States that are circumspect about application of the due diligence principle to cyber activities generally cite practical and policy concerns regarding its implementation. The legal basis for their disquiet is less clear. For instance, in one of its few substantive pronouncements on legal matters, the GGE, which includes, inter alia, Russia, China, the United States, and the United Kingdom, concluded that “[i]nternational law, and in particular the Charter of the United Nations, is applicable and is essential to maintaining peace and stability and promoting an open, secure, peaceful and accessible [information and communications technology] environment.”24 Yet, when turning to due diligence, the GGE punted, framing the principle in hortatory, rather than obligatory, terms: “States should seek to ensure that their territories are not used by non-state actors for unlawful use of ICTs.”25 A degree of indecision was again apparent, as mentioned above, during the presentation of the Tallinn 2.0 approach on the subject to states. In neither case was a principled and detailed legal argument against application put forth.

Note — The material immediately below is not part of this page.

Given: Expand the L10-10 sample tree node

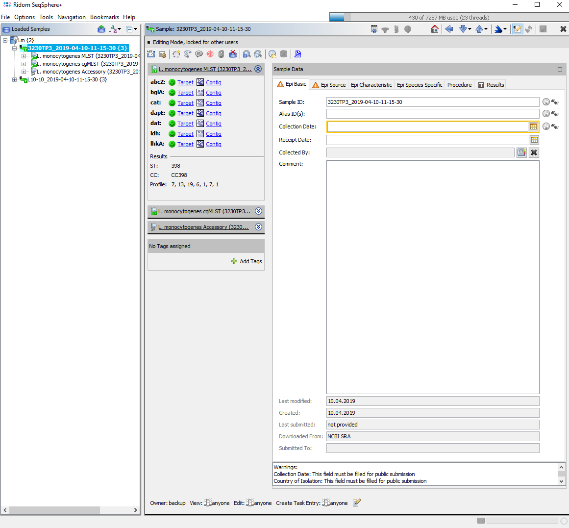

Perhaps the best legal basis for objection is that the due diligence principle’s firmest grounding is in the environmental realm,26 as exemplified by the well-known Trail Smelter arbitration,27 and that insufficient state practice and opinio juris exist to extend the principle to other contexts. But in international law, it is unnecessary to identify a distinct reason to apply a general principle in a particular context. On the contrary, since it is a general principle, the presumption is that the principle applies unless state practice or opino juris excludes it.28

Reticence to embrace the principle as applicable to cyberspace is nevertheless understandable, for cyber infrastructure in some states is frequently used for launching or otherwise facilitating harmful cyber operations abroad without any State involvement that might result in legal attribution to the state.29 Moreover, difficulties in factual attribution can hinder a state’s ability to take steps to terminate the operations, as can the practical difficulties of terminating them. And while domestic law obstacles do not relieve a state of its international law obligations, as a policy matter they too can represent a hurdle for a state trying to control cyber activities on its territory.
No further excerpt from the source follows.